Step 1: Get the OpenSearch API#

import hopsworks

connection = hopsworks.connection()

project = connection.get_project()

opensearch_api = project.get_opensearch_api()

Step 2: Configure the opensearch-py client#

from opensearchpy import OpenSearch

client = OpenSearch(**opensearch_api.get_default_py_config())

Step 3: Create an index#

Create an index to use by calling opensearch_api.get_project_index(..).

knn_index_name = opensearch_api.get_project_index("demo_knn_index")

index_body = {
    "settings": {
        "knn": True,
        "knn.algo_param.ef_search": 100,
    },
    "mappings": {
        "properties": {
            "my_vector1": {
                "type": "knn_vector",
                "dimension": 2
            }
        }
    }
}

response = client.indices.create(knn_index_name, body=index_body)

print(response)

Step 4: Bulk ingestion of vectors#

Ingest 10 vectors in a bulk fashion to the index. These vectors represent the list of vectors to calculate the similarity for.

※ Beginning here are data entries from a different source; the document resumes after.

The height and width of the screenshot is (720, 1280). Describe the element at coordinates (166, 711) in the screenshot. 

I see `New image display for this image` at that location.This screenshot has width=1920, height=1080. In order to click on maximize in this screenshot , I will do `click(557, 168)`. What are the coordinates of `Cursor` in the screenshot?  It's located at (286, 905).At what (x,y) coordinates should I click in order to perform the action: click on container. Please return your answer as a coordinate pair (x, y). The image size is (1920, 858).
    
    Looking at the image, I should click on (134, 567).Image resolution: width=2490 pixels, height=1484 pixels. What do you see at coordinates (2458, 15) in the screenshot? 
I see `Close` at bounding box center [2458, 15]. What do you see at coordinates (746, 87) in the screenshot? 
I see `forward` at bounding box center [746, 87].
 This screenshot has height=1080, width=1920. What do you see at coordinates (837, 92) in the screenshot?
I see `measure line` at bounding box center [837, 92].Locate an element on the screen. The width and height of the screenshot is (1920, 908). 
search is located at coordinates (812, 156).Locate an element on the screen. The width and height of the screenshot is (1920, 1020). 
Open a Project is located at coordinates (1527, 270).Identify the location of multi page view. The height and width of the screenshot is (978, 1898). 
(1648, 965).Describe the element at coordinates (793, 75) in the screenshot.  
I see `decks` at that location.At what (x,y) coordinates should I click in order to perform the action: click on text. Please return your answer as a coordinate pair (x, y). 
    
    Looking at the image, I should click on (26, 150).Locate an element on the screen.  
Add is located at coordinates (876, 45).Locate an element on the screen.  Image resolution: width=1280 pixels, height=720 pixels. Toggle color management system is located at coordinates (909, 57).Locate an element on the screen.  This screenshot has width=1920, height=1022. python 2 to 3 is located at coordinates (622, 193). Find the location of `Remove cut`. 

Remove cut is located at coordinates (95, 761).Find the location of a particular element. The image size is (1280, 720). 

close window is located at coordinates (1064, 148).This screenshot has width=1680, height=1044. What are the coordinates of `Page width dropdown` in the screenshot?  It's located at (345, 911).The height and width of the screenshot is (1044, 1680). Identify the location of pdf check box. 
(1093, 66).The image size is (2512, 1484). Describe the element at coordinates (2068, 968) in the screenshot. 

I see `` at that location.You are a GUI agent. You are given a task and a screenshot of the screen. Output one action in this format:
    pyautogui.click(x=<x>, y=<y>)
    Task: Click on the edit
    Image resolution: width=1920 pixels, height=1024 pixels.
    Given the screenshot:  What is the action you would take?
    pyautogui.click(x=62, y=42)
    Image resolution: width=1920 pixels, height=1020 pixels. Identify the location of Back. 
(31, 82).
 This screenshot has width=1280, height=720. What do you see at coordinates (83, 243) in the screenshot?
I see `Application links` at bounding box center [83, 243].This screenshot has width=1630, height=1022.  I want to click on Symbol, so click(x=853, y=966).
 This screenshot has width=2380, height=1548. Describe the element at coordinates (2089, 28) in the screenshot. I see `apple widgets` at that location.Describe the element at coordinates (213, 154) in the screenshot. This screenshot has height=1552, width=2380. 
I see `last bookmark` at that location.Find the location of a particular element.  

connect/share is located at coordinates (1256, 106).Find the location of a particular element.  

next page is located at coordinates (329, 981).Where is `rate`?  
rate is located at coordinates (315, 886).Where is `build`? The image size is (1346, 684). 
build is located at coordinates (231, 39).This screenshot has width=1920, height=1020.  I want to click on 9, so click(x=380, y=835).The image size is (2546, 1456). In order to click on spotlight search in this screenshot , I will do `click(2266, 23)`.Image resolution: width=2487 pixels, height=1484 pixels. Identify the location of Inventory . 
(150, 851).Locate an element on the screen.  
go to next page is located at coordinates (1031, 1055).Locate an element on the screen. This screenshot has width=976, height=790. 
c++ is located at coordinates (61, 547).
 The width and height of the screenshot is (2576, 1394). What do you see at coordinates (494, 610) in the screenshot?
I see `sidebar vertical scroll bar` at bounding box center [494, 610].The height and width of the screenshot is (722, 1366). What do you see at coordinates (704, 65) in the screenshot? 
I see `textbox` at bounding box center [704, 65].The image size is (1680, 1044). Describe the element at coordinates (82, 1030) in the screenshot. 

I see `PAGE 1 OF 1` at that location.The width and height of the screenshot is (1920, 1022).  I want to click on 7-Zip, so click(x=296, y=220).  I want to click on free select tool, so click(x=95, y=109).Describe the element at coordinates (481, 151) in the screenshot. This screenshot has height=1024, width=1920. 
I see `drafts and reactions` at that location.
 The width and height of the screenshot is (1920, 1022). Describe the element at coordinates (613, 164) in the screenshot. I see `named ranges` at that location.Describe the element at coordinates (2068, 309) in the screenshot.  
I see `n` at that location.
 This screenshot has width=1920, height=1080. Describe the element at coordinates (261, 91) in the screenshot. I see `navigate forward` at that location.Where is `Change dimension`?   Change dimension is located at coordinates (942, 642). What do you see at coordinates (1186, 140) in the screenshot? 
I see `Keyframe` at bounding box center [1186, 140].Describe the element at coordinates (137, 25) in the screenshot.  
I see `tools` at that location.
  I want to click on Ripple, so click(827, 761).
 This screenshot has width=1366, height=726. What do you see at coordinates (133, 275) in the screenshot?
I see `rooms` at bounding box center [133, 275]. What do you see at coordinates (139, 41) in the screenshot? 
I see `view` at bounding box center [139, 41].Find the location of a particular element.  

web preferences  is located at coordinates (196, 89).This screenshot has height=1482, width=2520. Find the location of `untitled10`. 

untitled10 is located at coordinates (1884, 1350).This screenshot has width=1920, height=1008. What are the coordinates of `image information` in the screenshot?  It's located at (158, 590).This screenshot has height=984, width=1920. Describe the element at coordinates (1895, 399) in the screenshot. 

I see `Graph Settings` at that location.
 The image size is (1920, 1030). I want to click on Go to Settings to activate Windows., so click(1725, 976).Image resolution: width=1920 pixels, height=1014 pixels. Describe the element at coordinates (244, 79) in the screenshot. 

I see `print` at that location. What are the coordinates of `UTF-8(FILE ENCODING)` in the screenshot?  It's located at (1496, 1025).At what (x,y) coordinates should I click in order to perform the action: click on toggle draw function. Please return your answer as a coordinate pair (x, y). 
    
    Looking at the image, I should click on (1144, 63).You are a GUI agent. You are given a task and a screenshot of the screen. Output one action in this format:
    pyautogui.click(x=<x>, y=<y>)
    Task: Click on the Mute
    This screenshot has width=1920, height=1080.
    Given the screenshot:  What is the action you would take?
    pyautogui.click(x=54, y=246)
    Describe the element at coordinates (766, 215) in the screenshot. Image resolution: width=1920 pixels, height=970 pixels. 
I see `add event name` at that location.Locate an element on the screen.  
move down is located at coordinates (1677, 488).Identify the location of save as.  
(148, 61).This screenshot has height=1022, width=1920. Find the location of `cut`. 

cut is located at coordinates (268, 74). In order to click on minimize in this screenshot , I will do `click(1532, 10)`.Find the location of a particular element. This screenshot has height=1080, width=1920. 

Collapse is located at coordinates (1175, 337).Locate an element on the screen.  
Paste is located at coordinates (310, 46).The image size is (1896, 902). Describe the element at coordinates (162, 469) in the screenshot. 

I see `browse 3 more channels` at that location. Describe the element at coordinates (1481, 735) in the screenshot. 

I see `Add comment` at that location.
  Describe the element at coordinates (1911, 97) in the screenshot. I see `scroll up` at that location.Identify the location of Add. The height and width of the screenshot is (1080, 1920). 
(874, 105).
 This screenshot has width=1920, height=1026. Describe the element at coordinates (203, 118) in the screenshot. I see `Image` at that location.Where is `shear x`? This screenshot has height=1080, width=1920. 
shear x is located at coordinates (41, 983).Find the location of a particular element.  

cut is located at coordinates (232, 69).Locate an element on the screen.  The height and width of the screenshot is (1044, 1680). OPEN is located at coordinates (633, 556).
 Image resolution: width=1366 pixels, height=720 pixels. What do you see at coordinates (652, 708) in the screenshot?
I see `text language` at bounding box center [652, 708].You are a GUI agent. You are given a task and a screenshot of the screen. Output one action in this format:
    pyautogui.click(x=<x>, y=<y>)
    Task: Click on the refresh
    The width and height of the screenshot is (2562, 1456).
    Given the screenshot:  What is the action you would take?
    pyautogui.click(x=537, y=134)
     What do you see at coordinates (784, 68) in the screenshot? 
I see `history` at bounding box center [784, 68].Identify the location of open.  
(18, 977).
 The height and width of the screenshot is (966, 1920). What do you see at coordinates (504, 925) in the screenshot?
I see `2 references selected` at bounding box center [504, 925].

from opensearchpy.helpers import bulk
import random

actions = [
    {
        "_index": knn_index_name,
        "_id": count,
        "_source": {
            "my_vector1": [random.uniform(0, 10), random.uniform(0, 10)],
        }
    }
    for count in range(0, 10)
]

bulk(
    client,
    actions,
)

Step 5: Score vector similarity#

Score the vector [2.5, 3] and find the 3 most similar vectors.

# Define the search request
query = {
    "size": 3,
    "query": {
        "knn": {
            "my_vector1": {
                "vector": [2.5, 3],
                "k": 3
            }
        }
    }
}

# Perform the similarity search
response = client.search(
    body = query,
    index = knn_index_name
)

# Pretty print response
import pprint
pp = pprint.PrettyPrinter()
pp.pprint(response)

Output from the above script shows the score for each of the three most similar vectors that have been indexed.

[4.798869166444522, 4.069064892468535] is the most similar vector to [2.5, 3] with a score of 0.1346312.

2022-05-30 09:55:50,529 INFO: POST https://10.0.2.15:9200/my_project_demo_knn_index/_search [status:200 request:0.017s]
{'_shards': {'failed': 0, 'skipped': 0, 'successful': 1, 'total': 1},
 'hits': {'hits': [{'_id': '9',
                    '_index': 'my_project_demo_knn_index',
                    '_score': 0.1346312,
                    '_source': {'my_vector1': [4.798869166444522,
                                               4.069064892468535]},
                    '_type': '_doc'},
                   {'_id': '0',
                    '_index': 'my_project_demo_knn_index',
                    '_score': 0.040784083,
                    '_source': {'my_vector1': [6.267438489652193,
                                               6.0538134453735175]},
                    '_type': '_doc'},
                   {'_id': '7',
                    '_index': 'my_project_demo_knn_index',
                    '_score': 0.03222388,
                    '_source': {'my_vector1': [7.973873201006634,
                                               2.7361877621502115]},
                    '_type': '_doc'}],
          'max_score': 0.1346312,
          'total': {'relation': 'eq', 'value': 3}},
 'timed_out': False,
 'took': 9}

API Reference#

k-NN plugin

OpenSearch

Conclusion#

In this guide you learned how to create a simple recommendation application.